Another notable priority that will continue into the next biennium period is the Sesquicentennial of the Civil War. This endeavor continues to draw thousands of visitors to the Commonwealth and serves to remind people across the United States and around the world of Virginia’s prominent role in the founding and shaping of this nation. Thanks to the leadership of the Governor and General Assembly and its Sesquicentennial Commission, the Commonwealth will continue to place an emphasis on battlefield stewardship as a legacy of this time.
The Commonwealth has not been, nor is it likely to be, in a financial position to pursue all of the recommendations contained in this stewardship report. Thus it is appropriate to include both unfulfilled goals as well as new stewardship priorities in need of focused attention. Mindful that state agencies have limited resources, DHR has deliberately tried to develop goals that are both realistic and attainable, including some that could be accomplished without significant cost.
In addition to the content mandated by Senate Bill 462 adding § 10.1-2202.3, this report includes sections on DHR’s own initiatives to promote stewardship as well as case studies of exemplary state stewardship by other agencies.
This fourth biennial report reaffirms that:
• The Commonwealth’s real estate holdings include a rich and diverse collection of historically significant properties, some of national and international importance.
• The Commonwealth as a whole benefits when leaders understand that preservation makes good environmental sense as well as good economic sense and is integral to conserving energy. This understanding on the part of state agencies promotes an ethic of stewardship.
• Certain types of state-owned historic properties are under-represented on the Virginia Landmarks Register, especially those related to institutions of higher education, the Civil War, and the history of African Americans, Virginia Indians, and women. This should be addressed through strategic additions to the Virginia Landmarks Register.

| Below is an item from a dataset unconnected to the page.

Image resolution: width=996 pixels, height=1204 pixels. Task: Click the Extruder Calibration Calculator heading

• The seat of state government—the area surrounding the State Capitol—includes buildings that together contribute to a tangible identity of state government. It is appropriate that, as a collection, this historic district be documented and honored through inclusion on the Virginia Landmarks Register.

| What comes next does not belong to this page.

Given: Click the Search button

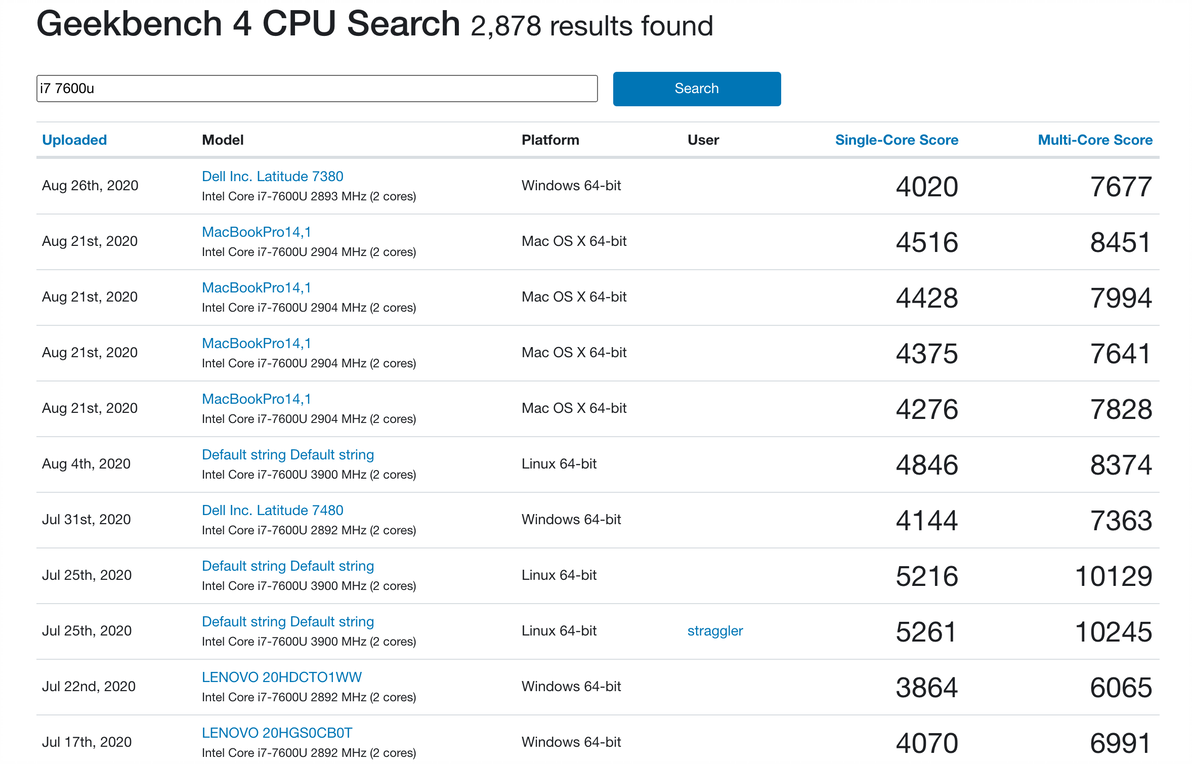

• DHR’s existing inventory and assessment of historic state-owned properties is so out of date as to be of limited use. The inadequacy of the information impacts DHR’s ability to administer its own programs, assist other state agencies and for those agencies to understand and take into account the historic resources in their control.
• The transfer of Fort Monroe to the Commonwealth in 2013 and beyond must remain a high priority for the Commonwealth. The responsible management and financially sustainable development of this nationally-significant site must be among the Commonwealth’s most important stewardship priorities.
• Institutions of higher education need to model better stewardship by taking their historic resources into account when preparing master plans and should celebrate their register-eligible properties through listing on the Virginia Landmarks Register and/or state highway markers, both of which are effective tools for the education of the public regarding Virginia’s rich history and promotion of tourism.
• State agencies should seek to meet energy efficiency and sustainability goals through best-preservation practices. Despite assumptions to the contrary, stewardship is very often the most cost-effective investment of scarce resources. At a time when we all must make every dollar count, the act of reinvesting and recycling our historic buildings is both environmentally sustainable and economically prudent.